Mientras esto sucedía, uno de los presentes, un hombre grandote, como de un metro noventa o más, con los característicos rasgos de provenir del imperio, algo auxiliaba a la mujer, y, a decir verdad, era el más hacía por ella; inclusive, cuando por fin apareció la lancha de los socorristas, se le veía el afán por ayudar a subirla raudamente.  

Ahora bien, el desaparecido comandante eterno y su sucesor, ese que debería estar manejando un bus en Caracas y no los destinos de un país, despotrican hasta el cansancio de los gringos, no solo del gobierno, sino de los estadounidenses en general, solo basta recordar algunas de las frases más celebres del primero, “Yanquis go home”, “váyanse al carajo, Yanquis de mierda”; en otras palabras los consideran gente desmesuradamente ambiciosa que únicamente piensa en invadir naciones y apoderarse de sus recursos naturales.

Con estos antecedentes, no es difícil saber que el gobierno chavista y muchos de sus partidarios, sobre todo los más radicales, nunca darían crédito a una historia como esta, para ellos es imposible de concebir que un gringo tenga una pizca de bondad, y menos que ayude a un venezolano o venezolana.
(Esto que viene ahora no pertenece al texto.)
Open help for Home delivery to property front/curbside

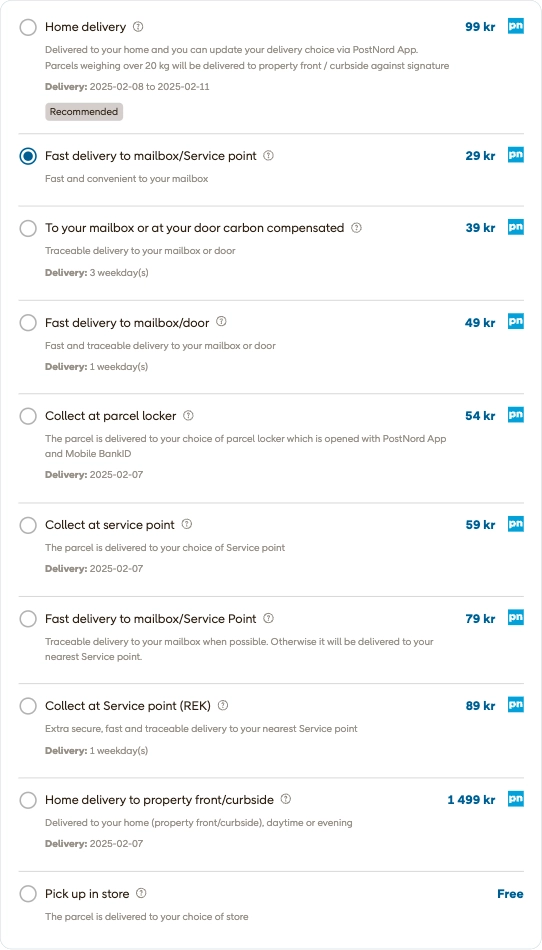286,799
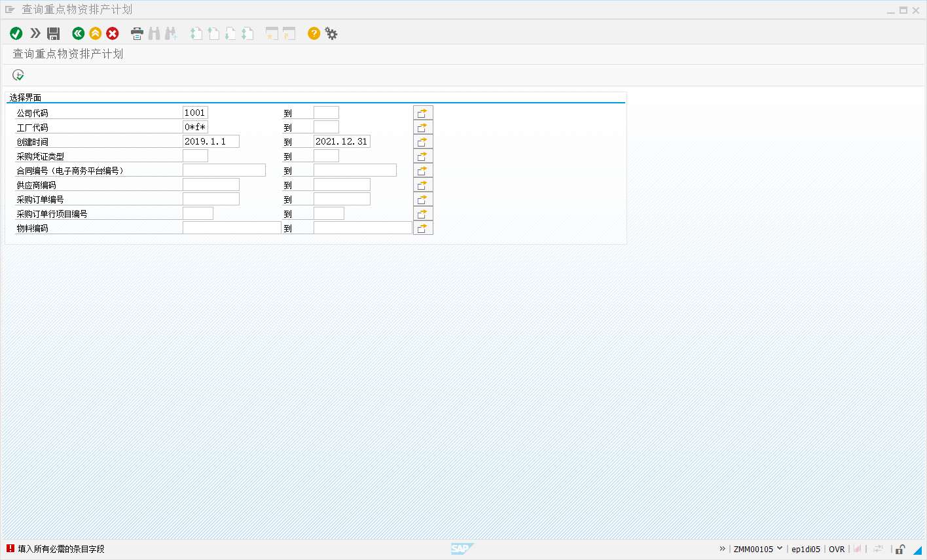Viewport: 927px width, 560px height.
Task: Open multiple selection for 公司代码
Action: tap(423, 113)
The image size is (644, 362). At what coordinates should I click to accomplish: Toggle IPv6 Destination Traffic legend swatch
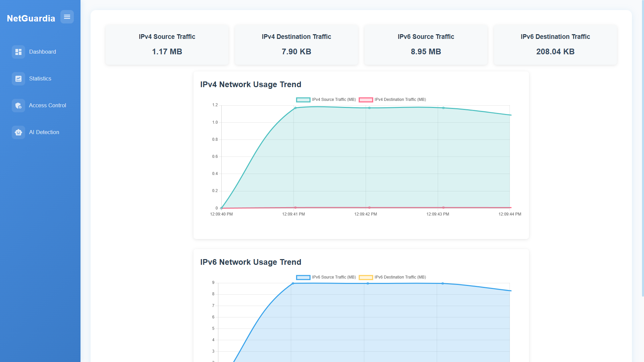click(366, 277)
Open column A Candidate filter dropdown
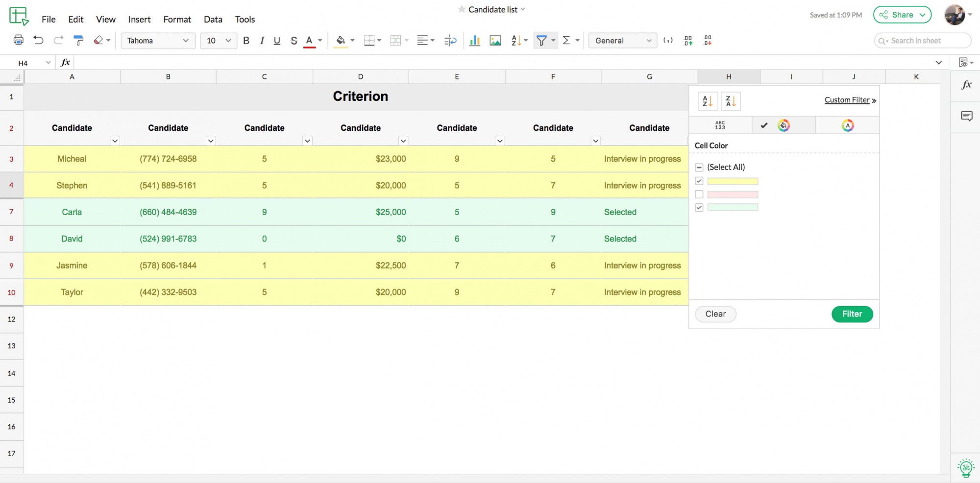 (115, 141)
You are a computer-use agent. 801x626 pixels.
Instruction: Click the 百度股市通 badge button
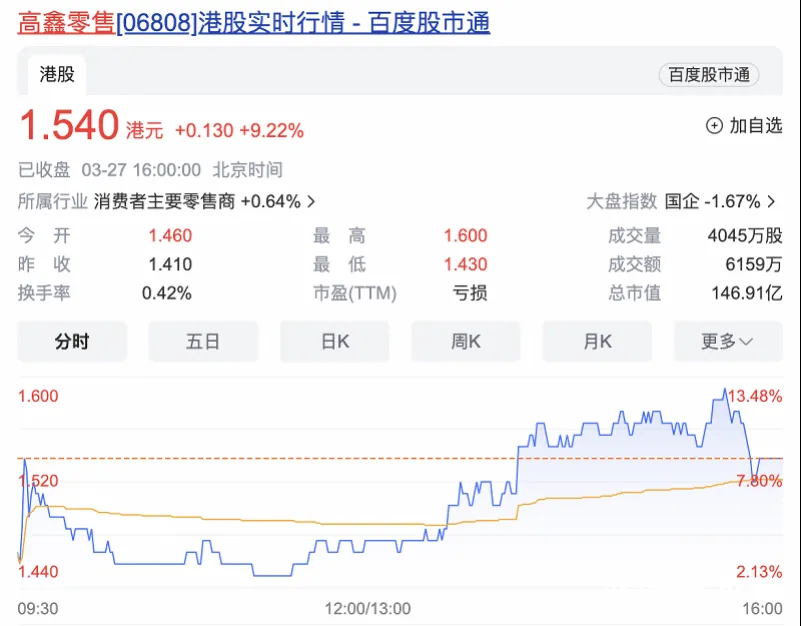click(x=708, y=75)
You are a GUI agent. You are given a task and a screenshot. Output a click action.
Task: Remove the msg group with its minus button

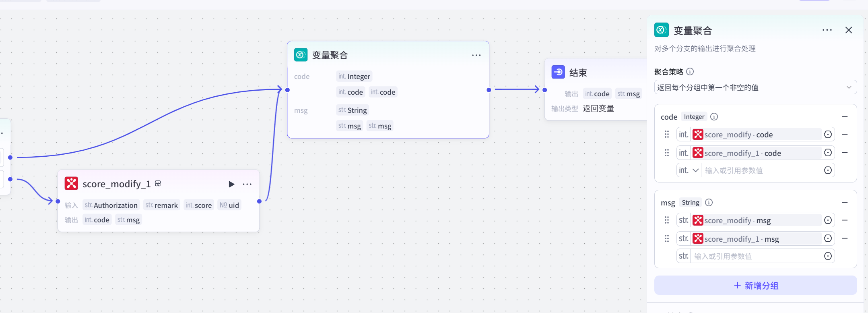(845, 203)
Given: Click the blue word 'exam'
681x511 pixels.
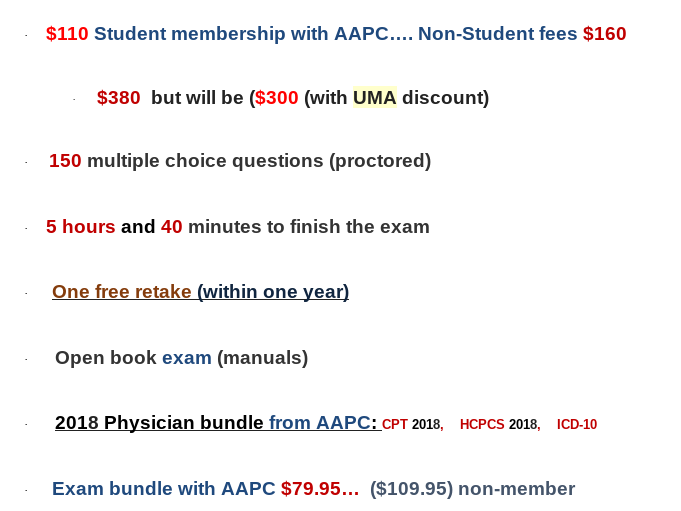Looking at the screenshot, I should (x=187, y=358).
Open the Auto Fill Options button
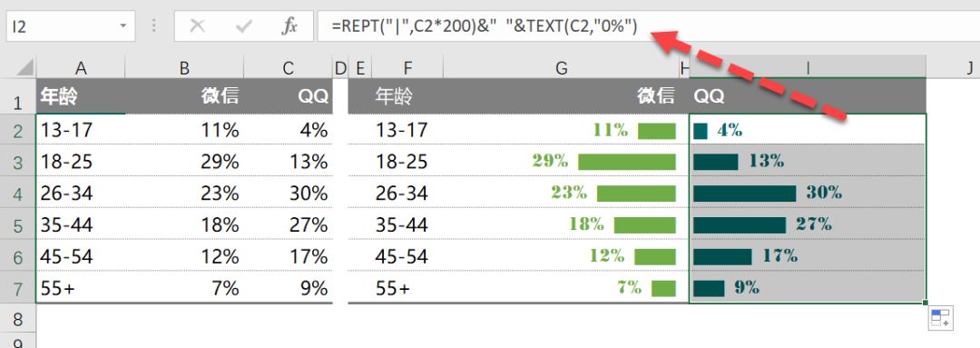Viewport: 980px width, 348px height. (x=941, y=318)
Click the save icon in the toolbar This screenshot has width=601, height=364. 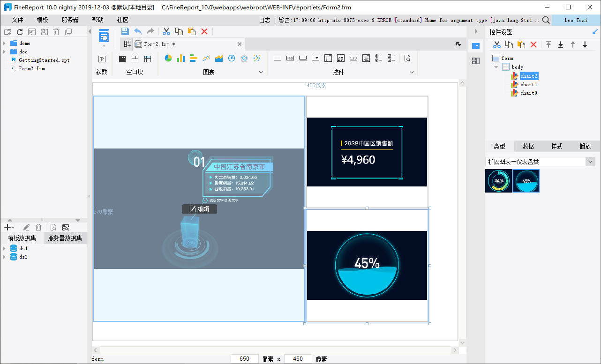(125, 31)
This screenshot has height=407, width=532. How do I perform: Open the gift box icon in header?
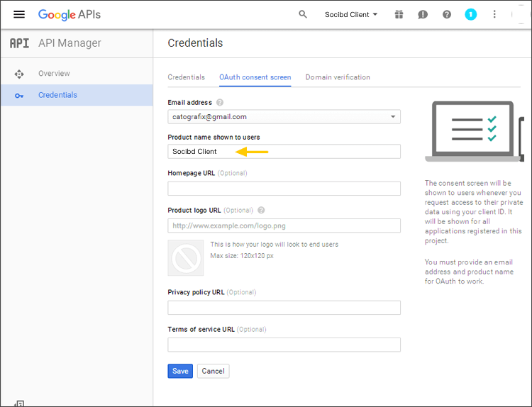pyautogui.click(x=399, y=14)
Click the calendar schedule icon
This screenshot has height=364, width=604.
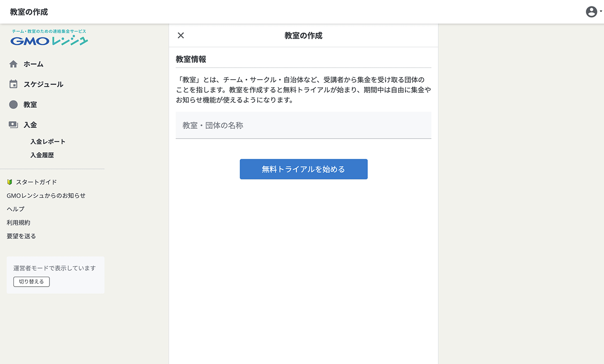tap(13, 84)
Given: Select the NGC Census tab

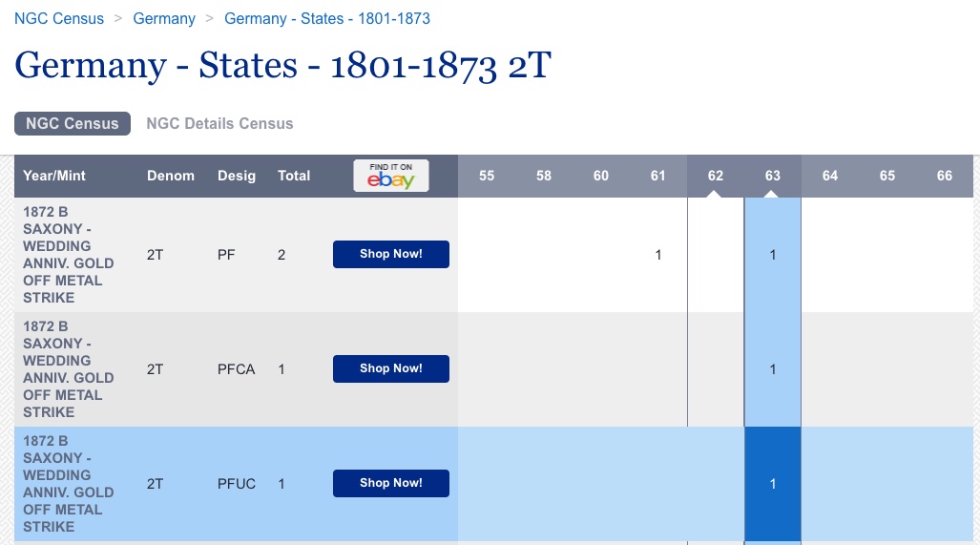Looking at the screenshot, I should (73, 124).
Sus prejuicios en contra de los norteamericanos, no americanos, pues americanos somos todos los nacidos en este continente, son tan grandes que no les permiten ver algo bueno en ellos. Y ahí es donde está el peligro, en generalizar.

Algo parecido está sucediendo con el pueblo musulmán, y ahí entramos nosotros, los colombianos, y el resto del mundo también. Estamos considerando terroristas a cualquiera que pertenezca a esa religión, cuando lo cierto es que los extremistas que no les importa inmolarse con tal de matar infieles son muy pocos comparados con la gente de bien, gente de bien como ese gringo que no reparó en la nacionalidad, partido político o religión del prójimo para ayudarlo.